Devenir ouvrier : un choix politique
Après la dissolution de Lotta Continua, De Luca a choisi de devenir ouvrier, rompant ainsi avec son milieu social d'origine. Il a travaillé chez Fiat et sur des chantiers, restant fidèle à ses convictions politiques. « Quand je suis sorti de l'école du lycée, je m'étais promis de n'avoir plus de maître et donc de ne pas me soumettre à des examens. Et quand ma communauté de révolutionnaires s'est dissoute, je n'avais qu'une possibilité, celle de travailler avec des camarades qui avaient la même expérience politique que moi, et c'étaient les ouvriers. Je suis devenu ouvrier par nécessité et non par choix. En faisant cela, j'ai tout simplement gardé des sentiments de loyauté envers les gens de ma jeunesse politique. »

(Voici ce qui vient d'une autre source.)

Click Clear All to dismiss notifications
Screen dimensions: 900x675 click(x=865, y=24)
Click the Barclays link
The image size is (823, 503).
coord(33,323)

La Fondation Erri De Luca : un engagement humanitaire
Erri De Luca a fondé une fondation qui porte son nom pour aider les jeunes étrangers sans papiers à s'intégrer dans la vie professionnelle. Cet engagement humanitaire est une réponse à la situation des migrants en Méditerranée, une question personnelle pour lui. « Les autres ont une présence si forte autour de moi que ça exige une attention de ma part. En Méditerranée, il y a plein de corps de noyés. C'est moi, c'est mon époque donc ça me regarde et je dois faire face à ça. C'est une question personnelle. Je le fais pour moi-même, pour pouvoir me regarder le matin dans le miroir. »
"Le Tour de l'oie" : un dialogue avec un fils imaginaire
Dans « Le Tour de l'oie », De Luca imagine une conversation avec le fils qu'il n'a jamais eu. Ce dialogue intime lui permet de revisiter sa vie, ses choix et ses contradictions. Le récit explore les thèmes de la filiation, de la transmission et de la paternité. Le fils, bien qu'imaginaire, devient un interlocuteur critique qui met le père face à ses incomplétudes.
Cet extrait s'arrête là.